Fed-Cut Odds Weigh on Dollar; Yen Plunges

Fed-Cut Odds Weigh on Dollar; Yen Plunges

Mon, September 08, 2025

Fed rate-cut expectations push dollar lower

After a softer US jobs report, markets quickly stepped up pricing for Fed easing, with traders putting significant probability on a 25 basis point cut in September. The change in US rate expectations reduced the dollar’s appeal, producing broad weakness across major crosses. EUR/USD traded near 1.17 and GBP/USD around 1.35 as dollar funding costs were repriced lower.

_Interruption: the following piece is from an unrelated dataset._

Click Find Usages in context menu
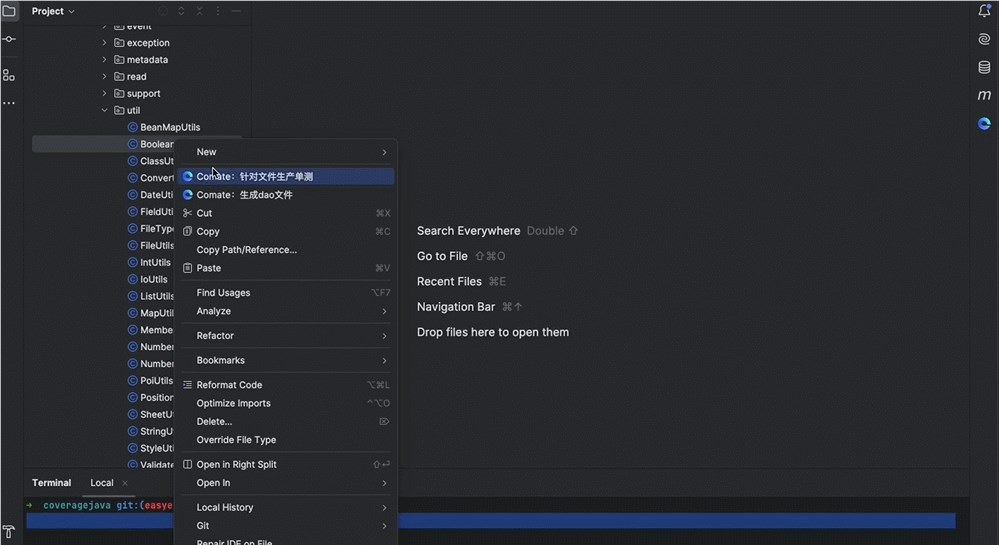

Immediate FX and yield effects

The most visible channel is interest rate differentials. As the market increased odds of Fed cuts, US short-term yields moved down relative to peers, compressing carry advantages that had supported the dollar. Risk-sensitive currencies and commodity-linked pairs benefited, while safe-haven demand for the dollar ebbed. Hedging and positioning flows amplified intraday moves as traders adjusted rate bets.

Yen tumbles after Japan prime minister resigns

Separately, political uncertainty in Tokyo sent the yen sharply weaker. Japan’s prime minister announced his resignation, creating questions about fiscal policy and potential shifts in Bank of Japan communication. USD/JPY jumped toward the 148 area, and the yen hit multi-year lows versus the euro and pound as investors reassessed policy continuity.

Why JPY remains headline-sensitive

The yen often reacts more to domestic political signals than other G10 currencies because small changes in fiscal stance or government-BOJ alignment can affect long-term yields and yield curve control expectations. With long-term Japanese government bond yields already elevated, any clarity on the next administration’s approach to spending and BOJ guidance will be a near-term driver for USD/JPY, EUR/JPY and GBP/JPY.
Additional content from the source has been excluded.